Provided passage:
────────────────

Stephen Tompkinson and Jessica Johnson are a couple in real life and will be performing together this September. They are heading to Sussex to tread the boards in Horsham, Robert Veitch chatted to them while they cooked dinner together
Stephen Tompkinson was born in 1965, in Stockton-on-Tees, and has an elder brother, John. The family moved to Scarborough in 1969, then relocated to St. Annes in 1971. Dad, Brian managed a branch of the Yorkshire Bank, while mum, Josephine taught nearby in Blackpool.
Stephen went to school in Lytham and later in Blackpool, growing up with a love of cricket and acting. Laurel and Hardy were his heroes and he has both their autographs. AA Milne’s Winne the Pooh, written in Hartfield and set on Ashdown Forest is among his favourite books.
Aged 18, Stephen won a place at the Central School of Speech and Drama in London. After his grant was withdrawn, his parents backed him financially and their faith was rewarded two years later when they saw him performing. He graduated in 1988.
Since then, Stephen has gone on to appear in a host of familiar TV programmes including: Drop The Dead Donkey, Ballykissangel, Grafters, Bedtime, Wild at Heart and DCI Banks. In 2019 he returned to the stage to set out on the 40th anniversary tour of Educating Rita. Two years and three lockdowns later Stephen and his co-star, Jessica Johnson are bringing the play to Horsham’s Capitol Theatre from 7-11th September for 8 performances in the penultimate week of the seven-week run.
I caught up with the pair of them over the phone while they were cooking their dinner, at home in Whitley Bay.
Jess was animated at the prospect of coming to Horsham. “I haven’t been so I’m very excited. One gain from touring is going to all these lovely places, meeting new and interesting people, it’s a real eye opener.”
Stephen added, “We’ve been touring this production for almost three years, so it’s something that we’re very proud of. It keeps developing. We’ve had the lockdowns and had to make changes within the show. We’ve made it snappier so there’s no interval; we get it done and dusted in about an hour and a half. It’s just the two of us on stage. It’s a joy to do such a great play and once the train leaves the station, we’re off and running!”

────────────────

Collected data:
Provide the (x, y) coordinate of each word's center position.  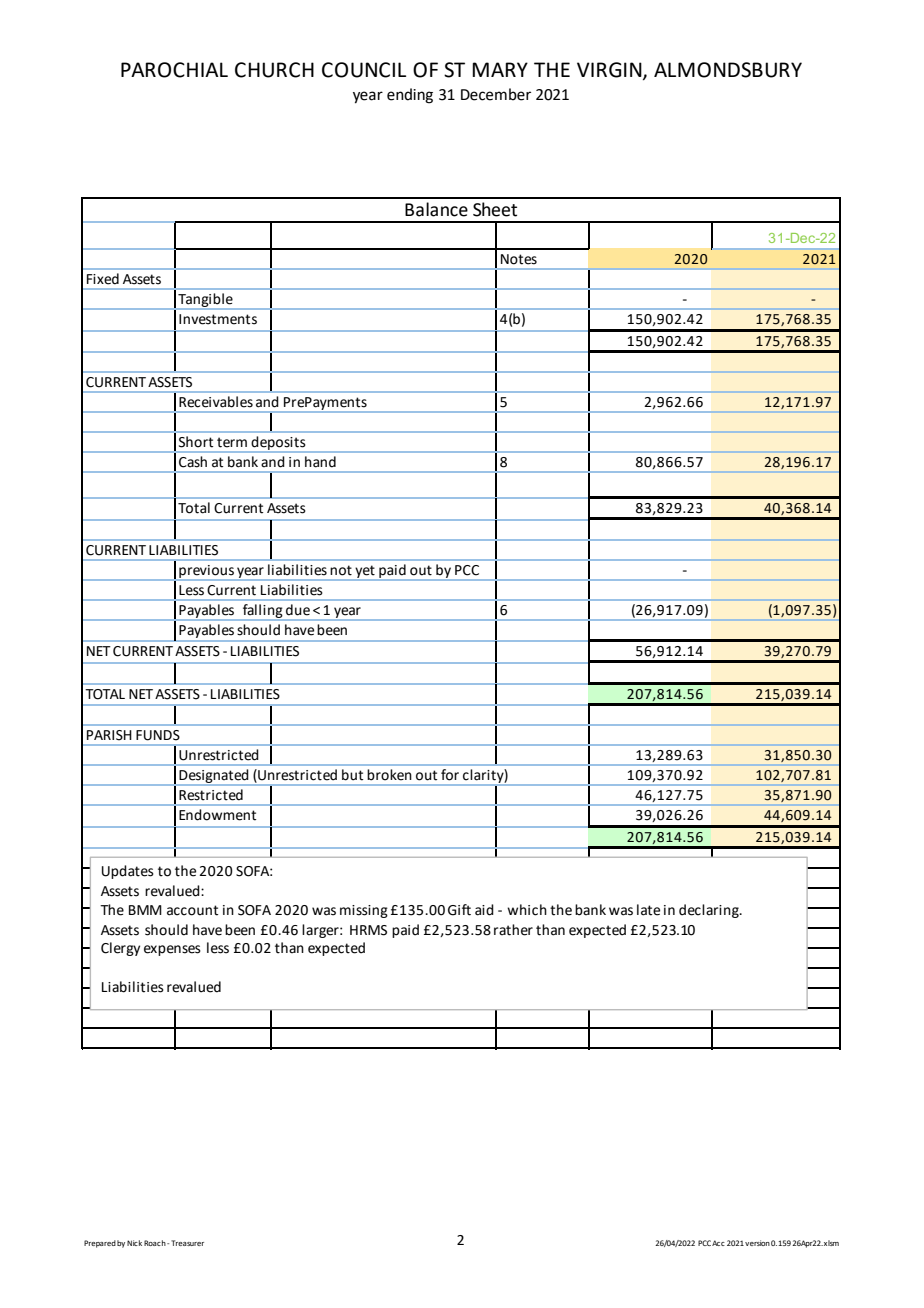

────────────────

Challenge A: Retype the Stephen Tompkinson article from "Stephen went to" up to and including "his favourite books.".
Challenge B: In the Stephen Tompkinson article, what year did Stephen graduate from the Central School of Speech and Drama?

Problem solution A:
Stephen went to school in Lytham and later in Blackpool, growing up with a love of cricket and acting. Laurel and Hardy were his heroes and he has both their autographs. AA Milne’s Winne the Pooh, written in Hartfield and set on Ashdown Forest is among his favourite books.

Problem solution B: 1988